If you decide to answer my question, will you please be sure to include in your answer:

- which rc-update level should dhcpd run

- which rc-update level should net.lo run

- which rc-update level should net.eth0 run

- which rc-update level should wicd run

- which rc-update level should sshd run

- what my wicd settings should be

- what /etc/conf.d/network should read

- what /etc/conf.d/net should read

Is it possible to configure my system so that

1. it connects to wireless networks when in range

2. it connects to wired network when the cable is plugged in

3. (2) works even if I was not connected to a network previously

4. (2) works even if I was previously connected to a wireless network

5. (2) works even if I was previously connected to a wired network, but then unplugged

6. sshd be accessed via the wired network, if available (I don't care whether or not sshd is available on the wireless).

Thank you very much!

Chris

----------

## Kaso_da_Zmok

 *Quote:*   

> - which rc-update level should dhcpd run 

 

none

 *Quote:*   

> - which rc-update level should net.lo run 

 

sysinit

 *Quote:*   

> - which rc-update level should net.eth0 run 

 

none

 *Quote:*   

> - which rc-update level should wicd run 

 

default

 *Quote:*   

> - which rc-update level should sshd run

 

default

 *Quote:*   

> - what my wicd settings should be 

 

```
/etc/wicd/manager-settings.conf
```

up to your taste

```
- what /etc/conf.d/network should read 

- what /etc/conf.d/net should read 
```

nothing, you do not need these, wicd will do it

----------

## NeddySeagoon

chrisstankevitz,

 *Quote:*   

> - which rc-update level should dhcpd run 

 dhcpd should not be in any runlevel. It will be started by anything that needs it.

 *Quote:*   

> - which rc-update level should net.lo run 

  

```
net.lo | boot
```

 *Quote:*   

> - which rc-update level should net.eth0 run 

 net.eth0 |      default

 *Quote:*   

> - which rc-update level should wicd run 

 got me there.

 *Quote:*   

> - which rc-update level should sshd run

 sshd |      default

 *Quote:*   

> - what /etc/conf.d/network should read 

 This file is not used on Gentoo

 *Quote:*   

> - what /etc/conf.d/net should read 

 For dhcp, it can be empty, or even totally absent but do read /usr/share/doc/openrc-<version>/net.example.bz2

In answer to your numbered questions. Yes.  I suspect you want to know how too, even though you didn't ask that.

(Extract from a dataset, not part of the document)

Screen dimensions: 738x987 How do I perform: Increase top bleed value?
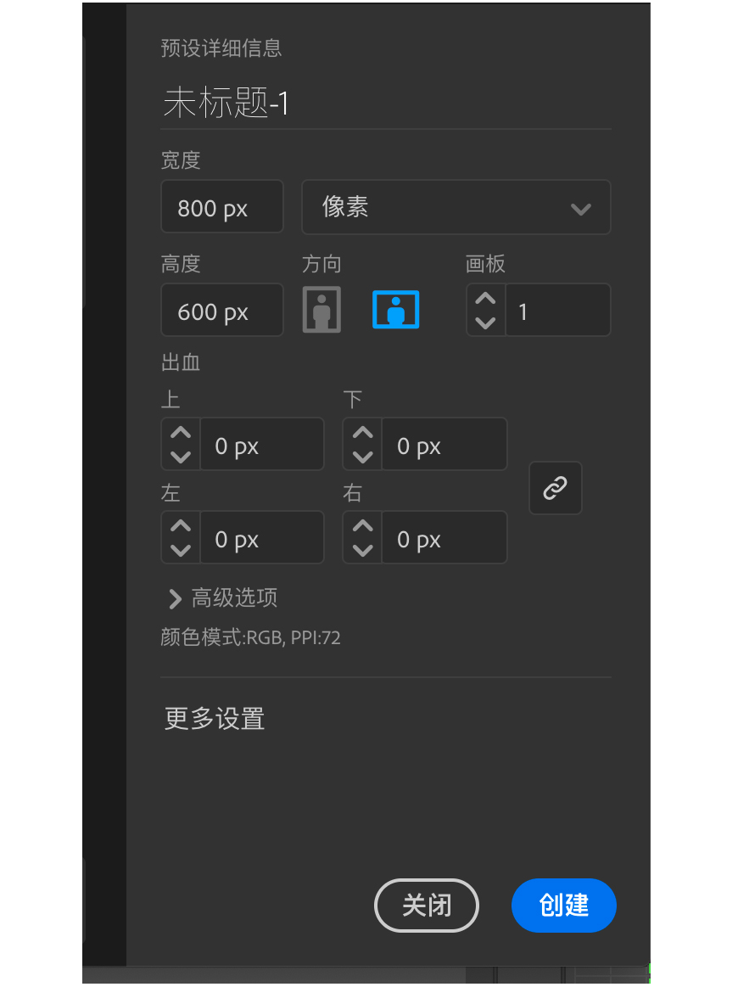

In /etc/rc.conf find the comments on 

```
#rc_depend_strict="YES"
```

read and understan, then make the required change, so that networking works if any od your interfaces are up.

There are several ways to accompish 2.  I don't use any of them. sys-apps/ifplugd is one.

Thats most of what you were asking - post back with any issues.

----------